The sequence trace downstream of the break site is decomposed into its individual sequence components. The region used for this purpose is marked as the decomposition window. All parameters in TIDE(R) have default settings but can be adjusted if necessary. The user can interactively change the alignment and decomposition windows. Choosing a different decomposition window is often a remedy to circumvent locally poor sequence traces, which should be avoided ( see Notes 8-10 ).

For TIDER two additional quality plots are generated.

In one, the aberrant signal of the reference trace compared to the control trace is plotted. This can be used to verify whether the designed mutation(s) is/are present at the expected location.

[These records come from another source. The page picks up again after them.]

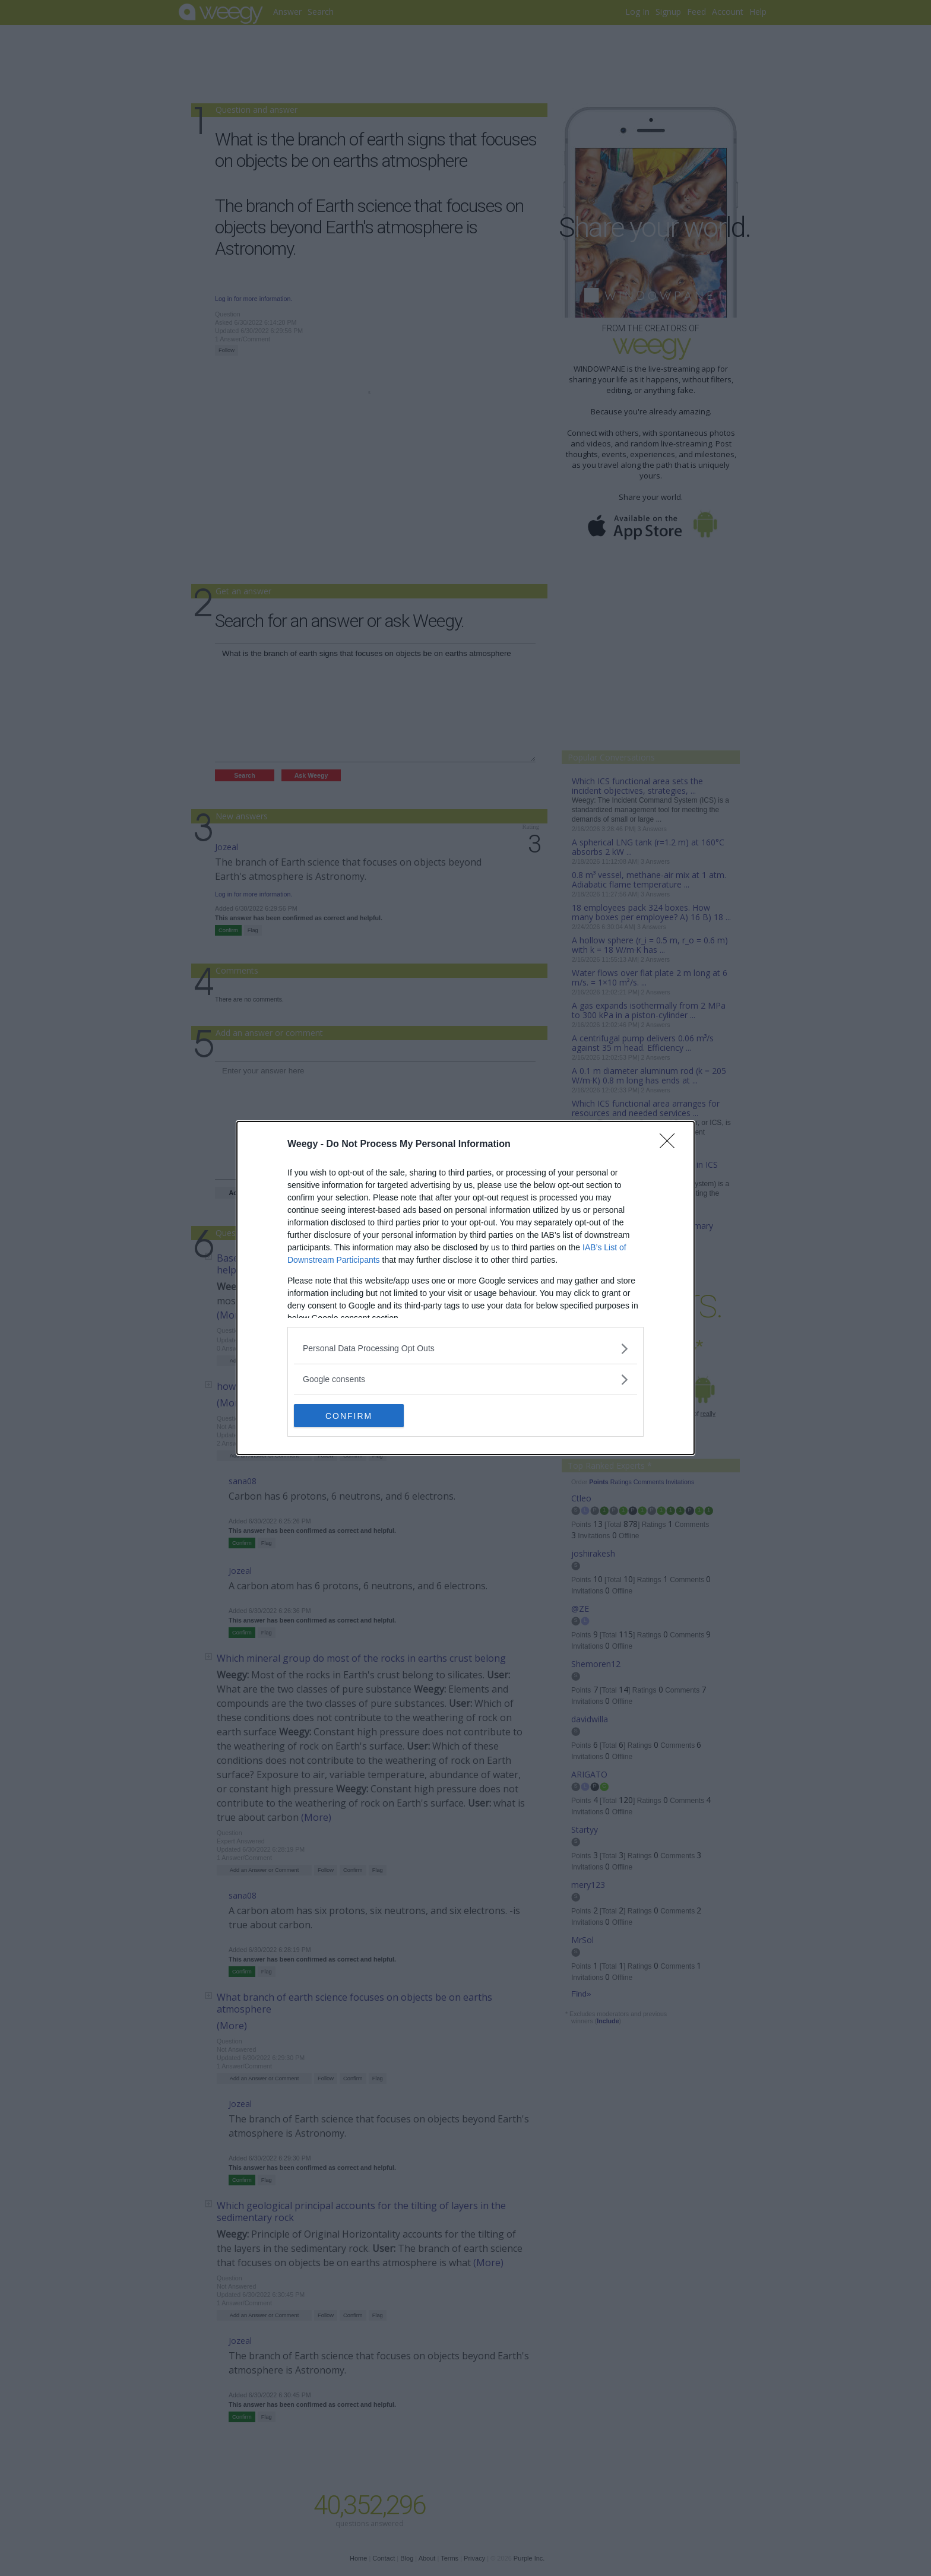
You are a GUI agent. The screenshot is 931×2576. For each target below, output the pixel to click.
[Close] (671, 1144)
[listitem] (465, 1348)
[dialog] (465, 1288)
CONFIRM (350, 1415)
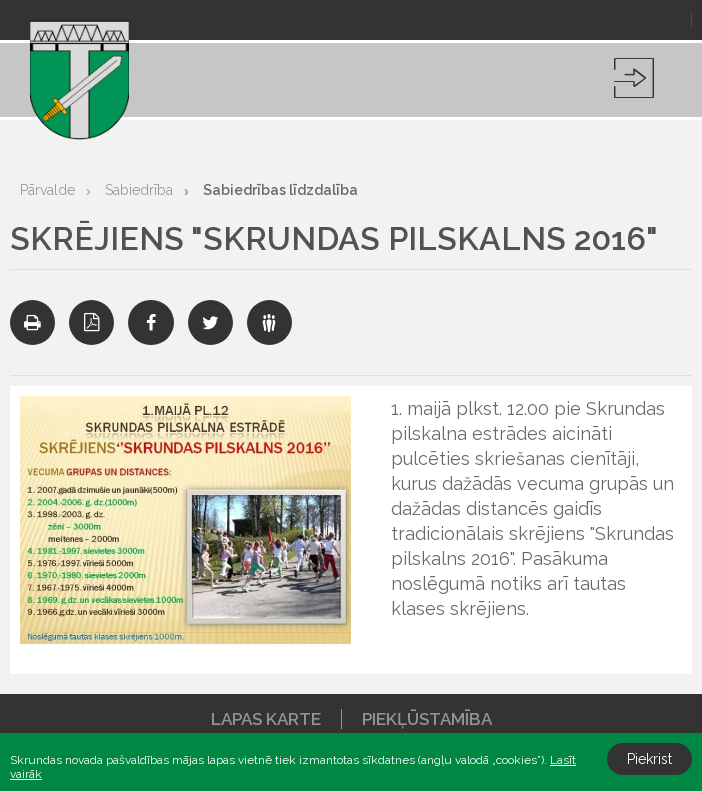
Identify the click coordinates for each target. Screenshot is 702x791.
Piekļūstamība (427, 719)
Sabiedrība (139, 190)
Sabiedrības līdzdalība (280, 190)
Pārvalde (47, 190)
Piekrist (649, 759)
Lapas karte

In the second one, the percentage of the designed mutation(s) present in the experimental sample is plotted, representing the relative incorporation of the donor template (Fig. 2f).

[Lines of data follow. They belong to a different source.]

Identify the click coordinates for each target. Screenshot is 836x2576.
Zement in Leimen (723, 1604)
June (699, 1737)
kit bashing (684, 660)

3.5 Mutation Detection by Decomposition

10.

For the detection of individual mutations with the corresponding frequencies, the TIDE and TIDER software perform a decomposition of the mixed sequence signal in the experimental sample. This composite sequence trace is a linear combination of the wild type (control) and the mutated sequences. For TIDE, the decomposition is performed on a sequence segment downstream of the break site. As a rule of thumb, the larger the decomposition window is chosen, the more robust the estimation of mutations is ( see Note 9 ).

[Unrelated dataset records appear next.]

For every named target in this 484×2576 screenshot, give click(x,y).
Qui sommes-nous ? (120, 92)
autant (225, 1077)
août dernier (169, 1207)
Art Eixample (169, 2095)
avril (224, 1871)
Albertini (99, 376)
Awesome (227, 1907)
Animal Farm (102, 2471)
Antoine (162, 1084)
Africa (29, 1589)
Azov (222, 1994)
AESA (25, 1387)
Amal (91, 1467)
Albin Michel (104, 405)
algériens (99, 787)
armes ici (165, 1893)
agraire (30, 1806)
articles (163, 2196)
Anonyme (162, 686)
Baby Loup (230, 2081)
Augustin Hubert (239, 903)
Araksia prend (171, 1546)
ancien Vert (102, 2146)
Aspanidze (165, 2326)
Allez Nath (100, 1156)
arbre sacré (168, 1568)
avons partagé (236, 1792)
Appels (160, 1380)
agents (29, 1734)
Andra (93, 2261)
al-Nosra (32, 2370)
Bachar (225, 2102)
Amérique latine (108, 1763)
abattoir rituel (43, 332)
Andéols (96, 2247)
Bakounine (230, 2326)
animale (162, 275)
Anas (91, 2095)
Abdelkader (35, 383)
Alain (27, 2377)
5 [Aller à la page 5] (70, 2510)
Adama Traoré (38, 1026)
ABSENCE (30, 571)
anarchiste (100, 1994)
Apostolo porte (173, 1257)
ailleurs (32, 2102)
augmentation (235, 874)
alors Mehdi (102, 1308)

To perform the decomposition, generate a set of sequence trace models that contain all possible indels of size {0..n} (n is by default set to 10).

The models are derived from the control trace and contain all nucleotide peak signals of the decomposition window shifted by the appropriate number of positions to the left or right.

A wild-type trace (shift 0) is also added as a model.

Then, using non-negative linear modeling the combination of trace models that can best explain the composite sequence trace in the experimental sample is determined (Fig. 2c) ( see Note 11 ). An R ²value is calculated as a measure of the goodness of fit ( see Notes10 and 12 ), and the statistical significance of the detection of each indel is calculated.

11.

For TIDER the mutation detection is more complex. It is mandatory that the decomposition window in TIDER covers the location of the designed mutation(s) in the donor template ( see Notes 9 and 13 ). In contrast to TIDE, the decomposition window of TIDER spans by default only 100 bp. In case only few base pair changes are introduced, the sequence with the designed mutation will be very similar to the wild-type sequence. The smaller decomposition window of TIDER emphasizes the difference between the control and reference better.

Simulations of all possible insertions and deletions are generated from the control file and placed in a decomposition matrix together with the control and reference. Subsequently, decomposition of the experimental sample is performed thereby choosing the best combination of the models in the decomposition matrix. This results in an estimation of the incorporation frequency of template-directed mutation(s) and distinguishes these from the background of indels that are introduced by error-prone repair ( see Note 14 ).

12.

The reliability of TIDE and TIDER depends on the quality of the input samples ( see Note 15 ). For an accurate TIDE(R) estimation it is recommended that (1) R ² > 0.9 and (2) aberrant signals upstream of the break site are below 10% in the quality plot. This applies to all files: control, reference, and experimental sample. To verify the results the samples can be sequenced from the opposite strand ( see Note 13 ).

3.6 Sequence Determination of the +1 Insertion (TIDE Only)

13.

During repair of CRISPR-Cas9 a single base pair is frequently inserted at one of the DNA ends of the break [13, 17, 18]. TIDE provides an estimate of the base composition of this insertion. This may be of interest if one wishes to obtain a particular sequence variant (Fig. 2d). For longer insertions this base calling is computationally complicated and currently not implemented.